Brian Lederer, the mayor's nominee for Peopls's Counsel, received a hearty reception from City Council members and consumer advocates during a confirmation hearing last week before the Council's Public Services Committee.
If approved, Lederer will represent District residents in issues concerning gas, electric and telephone companies.
"We feel we have absolutely outstanding candidate in all aspects," said Martin K. Schaller, executive secretary to the mayor.
Schaller said Lederer had outdistanced 12 other candidates considered by the mayor. Council members Hilda Mason, John Wilson and Willie J. Hardy also expressed approval of Lederer's qualifications. Consumer advocate groups, such as D. C. Power, were on hand to lend support.
Lederer has extensive consumer advocacy experience involving utility companies. His predecessor, Annice M. Wagner, the District's first People's Counsel, resigned from the three-year, $42.423 post in March after she was appointed as a District superior court judge.
A native of Honolulu, Lederer has practiced law in his homestate, Arkansas, and the District. While in Arkansas he served as the chief lawyer for the plaintiffs in several utility rate hearings and transportation disputes. He came to the District in 1973 where he helped organize the National Consumer's Congress, an advocacy group, and worked with Ralph Nader's Citizen's Action Group.

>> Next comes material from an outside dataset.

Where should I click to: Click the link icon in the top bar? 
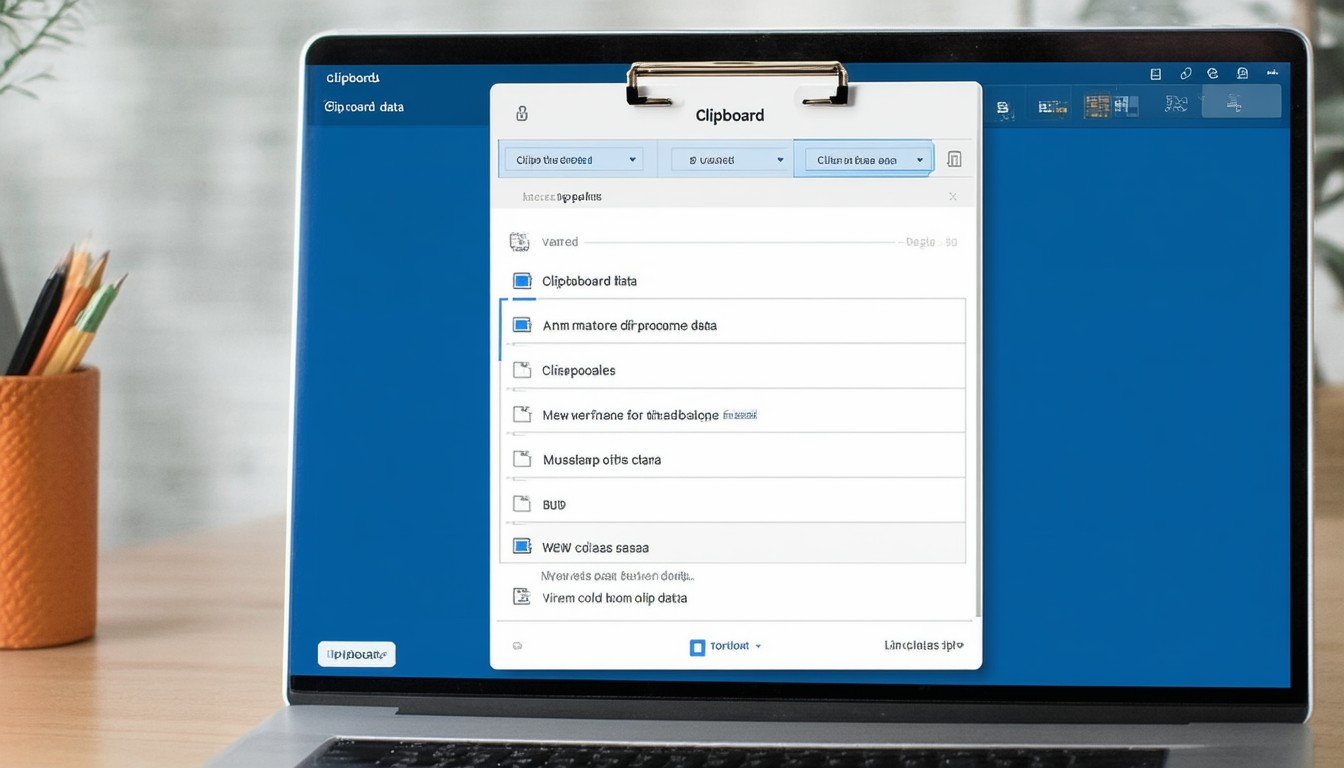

During the hearing Lederer noted that electric bills in the city have more than doubled over the past seven years.
If confirmed. Lederer said his major priorities would be to help stabilize utility rates and generate more community input in the legal process. This could be done, he said, with the help of advisory neighborhood commission officials and the establishment of a consumer outreach office.
Lederer said he has filed an application with the Federal Energy Administration for $126.000 in funds to establish such an office.
The consumer office would allow citizens to express utility concerns through a citizen's review panel, he said, and an education program would inform consumers of their rights.
"Most people relate to their bills or service problems, but they don't know what to do about them," said Lederer. "They're not in a position to answer company authorities." Lederer said the education program could help develop the talent and expertise of the city's consumers to express their rights.
The attorney said he has no real estate holdings in the District, public utility stock or other holdings that might constitute a conflict of interest. Long interested in politics, Lederer said he has been involved in politics at all levels. He worked in the Carter campaign from the primary to the general election, and he's studied energy conservation and rate reform issues from a federal prospective.
A report of the confirmation hearing will now be presented to the entire Council.